一种数据表的分类方法和装置,所述方法包括:服务器获取第一数据表的表参数,所述表参数包括完整性参数和更新参数,所述完整性参数用于标识所述第一数据表的元数据完整性,所述更新参数用于标识所述第一数据表的更新记录(S101);所述服务器判断所述表参数是否符合第一判断条件(S102);若所述表参数符合所述第一判断条件,将所述第一数据表的标识更新为第一标识(S103);所述服务器接收查询请求,所述查询请求包括查询条件(S104);若符合所述查询条件的多个数据表中包括所述第一数据表,根据数据表的标识向所述查询请求展示所述多个数据表;其中,所述第一数据表的展示位置优于第二数据表的展示位置,所述第二数据表为所述多个数据表中的一个数据表,所述第二数据表的标识不是所述第一标识(S105)。通过数据表的分类,这样在查询数据表时,可以将查询结果中具有第一标识的、质量更优的数据表优先展示给查询的用户,从而免去了在质量不高的数据表中查找的时间,提高了查询效率。

Description

一种数据表的分类方法和装置
本申请要求2015年08月11日递交的申请号为201510490712.0、发明名称为“一种数据表的分类方法和装置”的中国专利申请的优先权,其全部内容通过引用结合在本申请中。
技术领域
本发明涉及数据处理领域,特别是涉及一种数据表的分类方法和装置。
背景技术
云计算平台上保存有大量的数据表(table)。数据表中保存的数据可以是从各个系统中采集来的日志数据、交易数据、用户数据等,数据表可以由用户上传或提供到云计算平台以便起到共享等作用。用户可以在云计算平台上查找所需的数据表。

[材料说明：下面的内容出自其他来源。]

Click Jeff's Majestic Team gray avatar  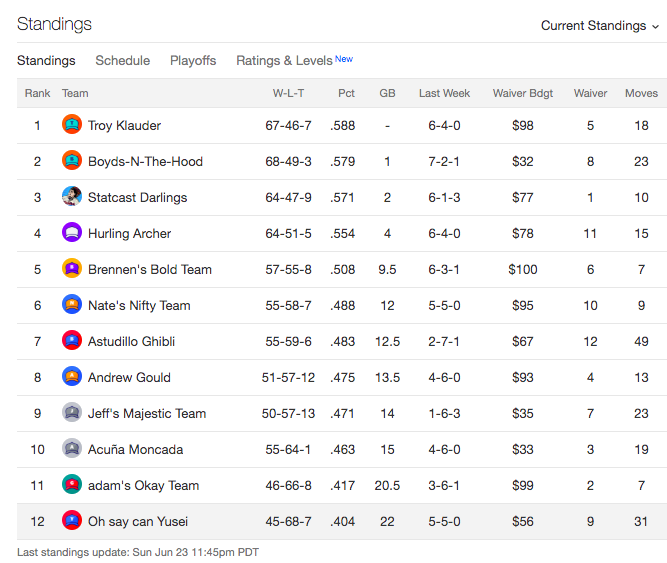[x=72, y=412]
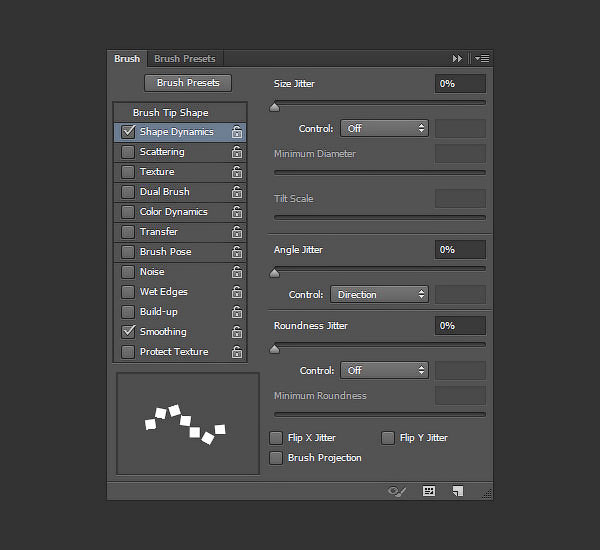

目前大数据的广泛应用使得云计算平台上保存的数据表的数量指数级增长。用户在云计算平台上查找数据表时,符合查询关键词(key word)的数据表会有很多,而且通过查询关键词展示给用户的数据表的质量可能良莠不齐,即使是有经验的用户也需要消耗大量时间找到所需的数据表并鉴别数据表的质量,导致用户需要花费3到5个小时甚至几天的时间才可能从海量的查询结果中找到真正适合自身需求的数据表。
发明内容
为了解决上述技术问题,本发明提供了一种数据表的分类方法和装置,从数据表中判断出高质量的数据表,并在查询过程中,将查询结果中的高质量数据表优先展示,提高了查询效率。
本发明实施例公开了如下技术方案:
一种数据表的分类方法,所述方法包括:
服务器获取第一数据表的表参数,所述表参数包括完整性参数和更新参数,所述完整性参数用于标识所述第一数据表的元数据完整性,所述更新参数用于标识所述第一数据表的更新记录;
所述服务器判断所述表参数是否符合第一判断条件;
若所述表参数符合所述第一判断条件,所述服务器将所述第一数据表的标识更新为第一标识;
所述服务器接收查询请求,所述查询请求包括查询条件;
若符合所述查询条件的多个数据表中包括所述第一数据表,所述服务器根据数据表的标识向所述查询请求展示所述多个数据表;其中,所述第一数据表的展示位置优于第二数据表的展示位置,所述第二数据表为所述多个数据表中的一个数据表,所述第二数据表的标识不是所述第一标识。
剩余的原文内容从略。